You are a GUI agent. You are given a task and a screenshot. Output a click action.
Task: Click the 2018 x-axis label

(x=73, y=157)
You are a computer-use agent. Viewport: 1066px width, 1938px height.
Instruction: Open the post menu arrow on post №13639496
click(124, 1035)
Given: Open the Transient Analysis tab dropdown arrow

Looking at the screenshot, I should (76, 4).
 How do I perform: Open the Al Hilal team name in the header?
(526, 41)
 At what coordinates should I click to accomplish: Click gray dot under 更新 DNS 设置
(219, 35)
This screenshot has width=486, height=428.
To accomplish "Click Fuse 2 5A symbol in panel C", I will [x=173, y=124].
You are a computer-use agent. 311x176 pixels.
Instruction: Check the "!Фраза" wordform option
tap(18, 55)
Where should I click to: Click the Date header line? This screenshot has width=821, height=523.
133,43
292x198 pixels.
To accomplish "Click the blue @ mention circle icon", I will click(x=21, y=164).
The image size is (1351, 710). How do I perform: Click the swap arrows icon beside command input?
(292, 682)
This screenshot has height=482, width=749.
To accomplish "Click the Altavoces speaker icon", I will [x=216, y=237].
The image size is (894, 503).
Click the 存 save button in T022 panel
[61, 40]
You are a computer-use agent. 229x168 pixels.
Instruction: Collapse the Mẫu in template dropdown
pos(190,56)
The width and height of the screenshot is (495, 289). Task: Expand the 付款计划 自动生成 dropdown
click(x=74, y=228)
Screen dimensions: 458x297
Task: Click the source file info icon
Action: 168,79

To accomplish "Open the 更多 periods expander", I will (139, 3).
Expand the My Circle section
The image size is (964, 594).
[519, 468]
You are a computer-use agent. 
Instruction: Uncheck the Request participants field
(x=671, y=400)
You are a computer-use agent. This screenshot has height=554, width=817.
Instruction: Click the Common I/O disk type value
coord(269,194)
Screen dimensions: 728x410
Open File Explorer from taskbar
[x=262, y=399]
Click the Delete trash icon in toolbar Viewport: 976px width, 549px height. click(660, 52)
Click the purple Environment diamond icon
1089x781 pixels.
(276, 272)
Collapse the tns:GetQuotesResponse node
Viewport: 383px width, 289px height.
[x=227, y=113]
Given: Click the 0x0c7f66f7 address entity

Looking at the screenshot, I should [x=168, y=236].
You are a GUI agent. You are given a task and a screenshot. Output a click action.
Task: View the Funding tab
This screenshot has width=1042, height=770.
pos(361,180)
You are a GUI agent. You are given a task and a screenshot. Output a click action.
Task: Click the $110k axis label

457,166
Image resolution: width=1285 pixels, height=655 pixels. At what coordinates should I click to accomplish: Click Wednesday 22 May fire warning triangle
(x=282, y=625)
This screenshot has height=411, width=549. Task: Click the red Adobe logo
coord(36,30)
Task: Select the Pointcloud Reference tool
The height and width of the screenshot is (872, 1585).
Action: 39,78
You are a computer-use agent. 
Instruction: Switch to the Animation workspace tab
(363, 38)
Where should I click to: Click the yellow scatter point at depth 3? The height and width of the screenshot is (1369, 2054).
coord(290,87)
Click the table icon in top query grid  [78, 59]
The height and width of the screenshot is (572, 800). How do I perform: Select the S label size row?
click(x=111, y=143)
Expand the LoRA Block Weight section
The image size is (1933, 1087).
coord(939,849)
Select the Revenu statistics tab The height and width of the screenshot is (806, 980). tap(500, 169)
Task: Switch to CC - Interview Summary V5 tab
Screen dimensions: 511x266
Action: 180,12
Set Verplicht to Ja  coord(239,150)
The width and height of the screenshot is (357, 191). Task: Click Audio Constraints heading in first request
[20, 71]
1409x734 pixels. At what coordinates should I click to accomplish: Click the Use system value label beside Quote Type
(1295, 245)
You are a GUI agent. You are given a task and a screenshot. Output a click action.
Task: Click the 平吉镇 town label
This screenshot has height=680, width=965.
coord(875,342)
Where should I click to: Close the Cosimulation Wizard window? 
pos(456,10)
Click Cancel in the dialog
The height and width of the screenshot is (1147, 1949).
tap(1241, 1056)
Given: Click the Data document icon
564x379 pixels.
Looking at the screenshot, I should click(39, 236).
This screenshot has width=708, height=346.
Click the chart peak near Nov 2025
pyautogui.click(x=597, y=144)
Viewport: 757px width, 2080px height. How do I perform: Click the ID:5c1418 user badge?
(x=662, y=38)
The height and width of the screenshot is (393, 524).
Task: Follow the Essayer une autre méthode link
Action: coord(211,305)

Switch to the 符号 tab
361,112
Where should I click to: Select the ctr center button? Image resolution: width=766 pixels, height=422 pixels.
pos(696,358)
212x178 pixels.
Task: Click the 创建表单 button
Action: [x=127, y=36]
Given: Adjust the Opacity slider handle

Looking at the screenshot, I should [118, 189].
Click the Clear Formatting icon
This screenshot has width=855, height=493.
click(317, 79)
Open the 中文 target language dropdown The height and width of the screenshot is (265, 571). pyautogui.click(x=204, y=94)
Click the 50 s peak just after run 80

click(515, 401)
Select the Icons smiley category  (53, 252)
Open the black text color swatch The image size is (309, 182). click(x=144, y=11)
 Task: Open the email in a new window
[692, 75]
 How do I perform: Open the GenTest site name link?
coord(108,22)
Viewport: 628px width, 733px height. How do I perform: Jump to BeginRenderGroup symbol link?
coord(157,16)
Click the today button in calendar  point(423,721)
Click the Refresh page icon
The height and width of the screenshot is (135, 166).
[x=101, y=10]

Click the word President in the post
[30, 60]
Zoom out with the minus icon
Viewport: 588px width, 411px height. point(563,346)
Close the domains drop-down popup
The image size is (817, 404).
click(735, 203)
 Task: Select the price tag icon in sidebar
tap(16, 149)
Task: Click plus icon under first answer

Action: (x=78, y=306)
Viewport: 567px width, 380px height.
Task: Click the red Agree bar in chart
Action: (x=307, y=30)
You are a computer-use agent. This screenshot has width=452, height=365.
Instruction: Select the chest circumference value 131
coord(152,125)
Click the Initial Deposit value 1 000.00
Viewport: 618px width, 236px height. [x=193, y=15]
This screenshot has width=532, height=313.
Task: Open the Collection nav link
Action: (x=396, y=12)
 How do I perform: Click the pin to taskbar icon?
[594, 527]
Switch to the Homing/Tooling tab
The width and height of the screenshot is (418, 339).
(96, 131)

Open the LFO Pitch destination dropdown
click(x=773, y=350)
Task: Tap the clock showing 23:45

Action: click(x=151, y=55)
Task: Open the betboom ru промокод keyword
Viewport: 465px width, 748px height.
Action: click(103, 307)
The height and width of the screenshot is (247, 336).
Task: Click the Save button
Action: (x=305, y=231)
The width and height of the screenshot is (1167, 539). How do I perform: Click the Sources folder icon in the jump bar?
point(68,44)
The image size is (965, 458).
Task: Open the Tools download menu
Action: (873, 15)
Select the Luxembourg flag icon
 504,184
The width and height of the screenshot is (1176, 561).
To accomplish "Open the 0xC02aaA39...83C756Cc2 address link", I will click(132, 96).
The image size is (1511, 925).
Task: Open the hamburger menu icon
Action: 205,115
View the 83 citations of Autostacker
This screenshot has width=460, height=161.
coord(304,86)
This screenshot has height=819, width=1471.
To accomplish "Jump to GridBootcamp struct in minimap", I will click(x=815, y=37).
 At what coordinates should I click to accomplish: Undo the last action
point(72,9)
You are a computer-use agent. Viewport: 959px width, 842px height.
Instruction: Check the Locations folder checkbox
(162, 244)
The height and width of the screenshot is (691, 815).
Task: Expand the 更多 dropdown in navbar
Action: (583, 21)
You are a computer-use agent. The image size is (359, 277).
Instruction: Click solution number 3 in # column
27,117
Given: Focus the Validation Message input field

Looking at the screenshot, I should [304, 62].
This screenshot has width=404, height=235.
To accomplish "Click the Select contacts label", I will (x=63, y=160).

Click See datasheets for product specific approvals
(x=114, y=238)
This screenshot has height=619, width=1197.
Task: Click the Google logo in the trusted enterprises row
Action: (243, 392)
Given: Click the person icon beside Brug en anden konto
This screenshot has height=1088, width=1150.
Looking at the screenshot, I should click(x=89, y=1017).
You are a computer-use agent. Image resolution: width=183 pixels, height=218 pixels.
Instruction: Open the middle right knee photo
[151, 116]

**Your task**
Transcribe the items above exactly, starting at the line containing "Click the purple Environment diamond icon" and ending at the line containing "(x=282, y=625)", with both of those lines included.

**Response**
Click the purple Environment diamond icon
1089x781 pixels.
(276, 272)
Collapse the tns:GetQuotesResponse node
Viewport: 383px width, 289px height.
[x=227, y=113]
Given: Click the 0x0c7f66f7 address entity

Looking at the screenshot, I should [x=168, y=236].
You are a GUI agent. You are given a task and a screenshot. Output a click action.
Task: View the Funding tab
This screenshot has width=1042, height=770.
pos(361,180)
You are a GUI agent. You are given a task and a screenshot. Output a click action.
Task: Click the $110k axis label

457,166
Image resolution: width=1285 pixels, height=655 pixels. At what coordinates should I click to accomplish: Click Wednesday 22 May fire warning triangle
(x=282, y=625)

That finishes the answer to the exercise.